A statistical note before Predator and Prey. The box score will forever scream “153 rushing yards allowed by Seattle,” but before the game was decided at 28-0, Washington managed all of 31 yards on ten carries. The Seahawks run defense came in as an elite unit, averaging 3.3 ypc against. They did nothing to dispel that dominance, which the Rams, Niners and Colts will test far more stringently in December.
PREDATOR
947 yards through eight games? Six hundred-yard days to tie Steve Largent’s franchise record for most in a single season? Jaxon Smith-Njigba is having an MVP season too. Incidentally, he’s on pace for 2,012 yards.
PREDATOR
Byron Murphy has made the leap. Another half sack, another day of profiting from the double-teams on Big Cat, another day of justifying his draft position and growing into the role Macdonald has crafted for him. He just moves different and offensive linemen can’t keep up.
PREDATOR
Nick Emmanwori looks less and less like a rookie with each passing quarter. He’s the wrong size for opposing receivers, nastier than most tight ends, and an excellent blitzer already. Here’s what I mean by the wrong size:
PREDATOR
Tariq Woolen, for multiple plays in “relief” of Josh Jobe, but mainly for this LOB-adjacent attitude (flawless time to take this exact penalty too, no notes):
PREDATOR
What is there left to say about Sam Darnold’s night. Seventeen straight completions to put the game away. Almost 14 yards an attempt. Continued mind-meld with JSN. Channeled Good Russ for one play, that sack-negating shovel flip to Charbonnet for 21. Generally you want to stop after one homage to RW, and Sam gets it.
PREDATOR
The entire Seahawks offensive line held the Commanders to one QB hit, no sacks, and more pockets were clean than not. Football is a group project and they were as crucial to the win as the so-called skill positions.
PREDATOR
You didn’t think I’d forget Tory Horton, on the day he announced himself to the world and sent millions of fantasy owners scurrying for his services, did you? Man has five touchdowns now, one for every round he had to wait to hear his name called in the draft. Stay angry Tory, it’s an honorable tradition among overlooked Seahawks receivers.

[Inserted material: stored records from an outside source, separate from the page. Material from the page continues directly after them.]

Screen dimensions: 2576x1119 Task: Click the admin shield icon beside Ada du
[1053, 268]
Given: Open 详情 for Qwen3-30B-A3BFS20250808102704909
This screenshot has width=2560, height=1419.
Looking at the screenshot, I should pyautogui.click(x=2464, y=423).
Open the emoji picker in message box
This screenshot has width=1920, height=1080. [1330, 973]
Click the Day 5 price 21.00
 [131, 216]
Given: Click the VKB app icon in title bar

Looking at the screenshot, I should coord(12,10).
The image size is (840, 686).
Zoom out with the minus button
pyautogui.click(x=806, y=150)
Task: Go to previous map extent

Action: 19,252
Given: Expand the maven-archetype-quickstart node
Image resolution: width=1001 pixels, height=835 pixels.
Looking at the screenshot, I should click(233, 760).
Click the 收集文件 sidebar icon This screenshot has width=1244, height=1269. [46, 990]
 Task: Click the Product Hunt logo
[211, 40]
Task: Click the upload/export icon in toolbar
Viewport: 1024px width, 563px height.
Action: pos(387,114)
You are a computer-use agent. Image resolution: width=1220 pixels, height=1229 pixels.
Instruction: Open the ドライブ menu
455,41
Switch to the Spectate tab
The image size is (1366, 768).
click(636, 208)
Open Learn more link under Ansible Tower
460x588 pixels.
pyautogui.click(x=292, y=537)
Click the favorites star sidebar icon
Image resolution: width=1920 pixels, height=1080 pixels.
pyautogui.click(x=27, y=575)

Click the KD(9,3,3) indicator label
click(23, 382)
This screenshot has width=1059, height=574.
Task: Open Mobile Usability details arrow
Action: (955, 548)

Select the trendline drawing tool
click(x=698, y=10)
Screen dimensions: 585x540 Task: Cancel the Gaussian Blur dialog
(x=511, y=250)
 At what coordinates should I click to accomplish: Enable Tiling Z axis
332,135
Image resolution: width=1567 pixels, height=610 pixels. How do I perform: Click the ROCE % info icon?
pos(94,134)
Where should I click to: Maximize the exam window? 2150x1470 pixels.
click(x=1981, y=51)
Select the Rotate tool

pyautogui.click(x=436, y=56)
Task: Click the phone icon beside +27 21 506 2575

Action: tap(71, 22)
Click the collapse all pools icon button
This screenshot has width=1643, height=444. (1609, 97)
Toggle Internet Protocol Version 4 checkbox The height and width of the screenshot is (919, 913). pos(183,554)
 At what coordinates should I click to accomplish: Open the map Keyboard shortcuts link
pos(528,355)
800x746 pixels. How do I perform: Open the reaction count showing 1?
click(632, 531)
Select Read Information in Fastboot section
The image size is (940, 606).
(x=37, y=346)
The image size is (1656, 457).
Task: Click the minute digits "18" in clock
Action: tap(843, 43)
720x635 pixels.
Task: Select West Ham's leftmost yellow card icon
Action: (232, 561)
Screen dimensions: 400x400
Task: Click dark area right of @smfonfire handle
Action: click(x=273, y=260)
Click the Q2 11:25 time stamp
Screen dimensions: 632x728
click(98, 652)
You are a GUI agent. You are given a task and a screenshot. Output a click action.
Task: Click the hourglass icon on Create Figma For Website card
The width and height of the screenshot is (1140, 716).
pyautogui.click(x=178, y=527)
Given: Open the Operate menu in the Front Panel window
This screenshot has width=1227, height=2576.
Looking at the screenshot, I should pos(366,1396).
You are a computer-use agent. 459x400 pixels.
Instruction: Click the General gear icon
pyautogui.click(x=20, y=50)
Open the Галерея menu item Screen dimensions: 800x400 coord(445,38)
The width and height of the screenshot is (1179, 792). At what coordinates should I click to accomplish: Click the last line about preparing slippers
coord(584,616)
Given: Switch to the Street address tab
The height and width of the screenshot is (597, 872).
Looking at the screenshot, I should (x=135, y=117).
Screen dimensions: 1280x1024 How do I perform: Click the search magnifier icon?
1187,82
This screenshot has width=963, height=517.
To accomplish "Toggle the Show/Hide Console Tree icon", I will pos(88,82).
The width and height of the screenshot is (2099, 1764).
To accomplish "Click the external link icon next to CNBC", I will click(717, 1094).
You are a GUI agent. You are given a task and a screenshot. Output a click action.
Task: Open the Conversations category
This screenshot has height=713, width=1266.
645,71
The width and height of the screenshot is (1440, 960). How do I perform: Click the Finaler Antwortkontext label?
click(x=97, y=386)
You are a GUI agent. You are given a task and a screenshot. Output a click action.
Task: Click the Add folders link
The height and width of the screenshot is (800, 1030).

HONORARY PREDATOR BECAUSE AWESOME THAT’S WHY
Obviously Leo Williams. His shoestring tackle to prevent Daniels from converting 4th and 15 didn’t change the game, but sure made it less stressful in the end. Another sack. Another evening of drawing double teams to give his teammates open lanes. He’s going to have one of those monster Big Cat games in November. Safest prediction ever.
Who cares about preys. Next week maybe.
With new dreams of imminent contenderhood, Seahawks fans are left to wait on Jones news, hope the team carries all that swagger into the Cardinals game and re-establishes home-field advantage. Which might be the only missing ingredient for a deep playoff run. As far as the Hawks will go, let us go with them.